La patronal americana era muy hostil a este tipo de medidas de reducción de jornadas laborales y se opuso tajantemente a esta ley. Tras largos años de luchas en todo el mundo los obreros de Chicago convocaron una huelga para el día 1 de Mayo de 1886 con objetivo de que la patronal cediera y conquistar la jornada laboral de ocho horas. Se convocaron 307 manifestaciones en la ciudad y participaron en torno a 88.000 trabajadores.

La huelga se extendió los días siguientes al 1 de Mayo y se registraron fuertes enfrentamientos entre trabajadores, esquiroles y la policía. Concretamente el 2 de Mayo la policía intervino en las puertas de la empresa McCormik en un enfrentamiento entre trabajadores en huelga y los esquiroles que hacían que la empresa siguiese funcionando. La intervención policial dejó un saldo de seis muertos y decenas de heridos ya que se disparó a bocajarro contra los huelguistas.
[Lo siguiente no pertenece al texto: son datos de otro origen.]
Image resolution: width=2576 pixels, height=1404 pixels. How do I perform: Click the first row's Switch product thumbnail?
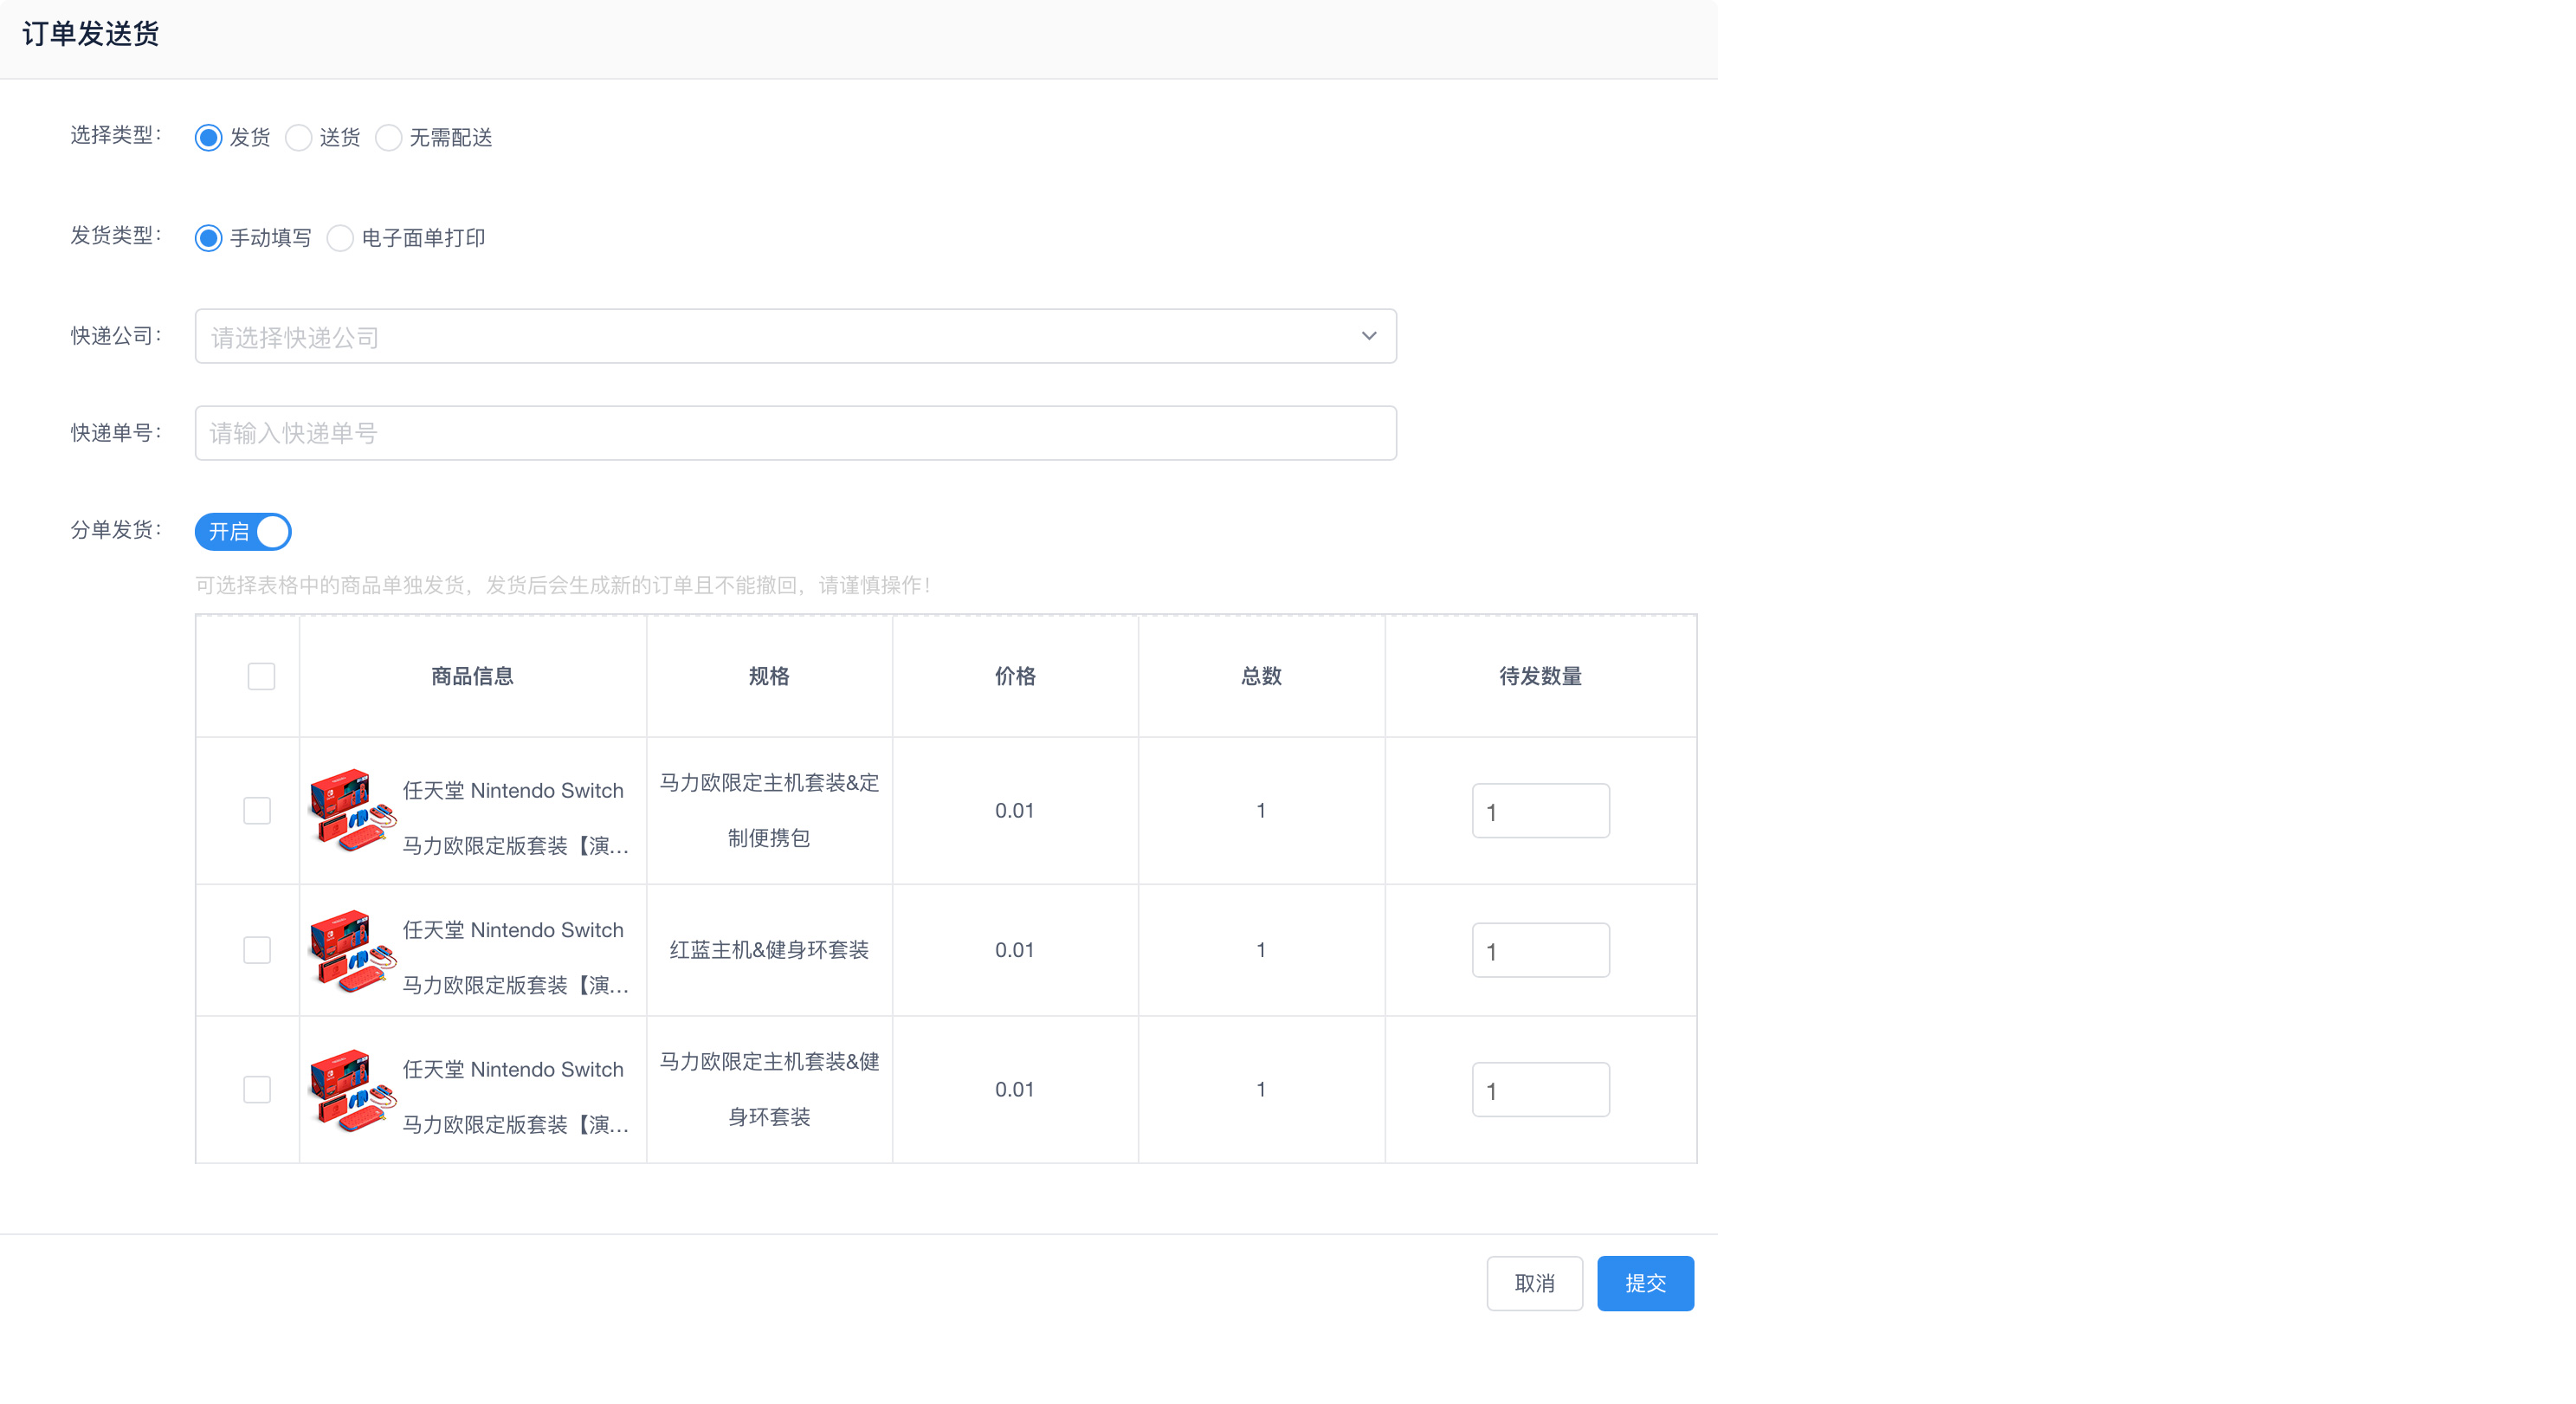(x=351, y=810)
Otro de los episodios violentos que se vivieron en Chicago en los primeros días de Mayo se registró el día 4. Los trabajadores en huelga convocaron una manifestación en protesta por la brutalidad policial en la plaza Haymarket apoyados por varios líderes sindicales reconocidos. Cuando apareció la policía para dispersar un objeto explosivo fue lanzado hacia los agentes por una persona a día de hoy sin identificar, provocando la muerte de siete agentes. La respuesta policial fue abrumadora dejando ocho trabajadores muertes y entre 30 y 40 heridos. La investigación policial determinó que el atentado había sido protagonizado por anarquistas y detuvo a 31 acusados.

En junio de 1886 se inicia el proceso a los detenidos por el incidente en Haymarket. El proceso reduce el número de acusados a 8 personas, de las cuales 3 son condenadas a prisión y 5 a muerte. Estas 5 condenados son los conocidos como “mártires de Chicago”: el tipógrafo George Engel, el carpintero Louis Lingg (que se suicidó en la celda par ano morir en la horca) y los periodistas Adolf Fischer, Albert Parsons y August Spies. Fueron ahorcados el 1 de Noviembre de 1887.

Un años después, 1888, el gobernador de Illinois determinó que el juicio se había celebrado sin garantías y los tres obreros en prisión fueron liberados. En 1889 la Segunda Internacional en su congreso en París decidió dedicar el día 1 de mayo a los trabajadores  en recuerdo y honor a los “mártires de Chicago”.

España fue uno de los primeros países en decretar la jornada laboral de ocho horas después de la huelga de la Canadiense en Barcelona, aunque durante la dictadura de Primo de Rivera (1923-1930) y la dictadura de Franco (1939-1977) se prohibió la celebración del 1 de mayo.

El primero de mayo ha sido históricamente un día muy reivindicativo donde los trabajadores mostraban toda su fuerza. Sin embargo, cuando más protagonismo obtuvo fue después de la II Guerra Mundial por la existencia de la Unión Soviética y la fortaleza de los partidos socialistas y comunistas en Europa. Hasta el Vaticano se vio obligado a celebrar este día y en 1954 el Papa Pío XII promulgó el 1 de mayo como día de San José Obrero.

Todas las conquistas laborales han costado sangre, sudor, lágrimas y vidas de trabajadores. Por ello es tan importante saber de dónde venimos para saber a dónde debemos ir.

¡Que los vientos de lucha de Mayo de 1886 resuenen en nuestro siglo! ¡Viva el primero de mayo!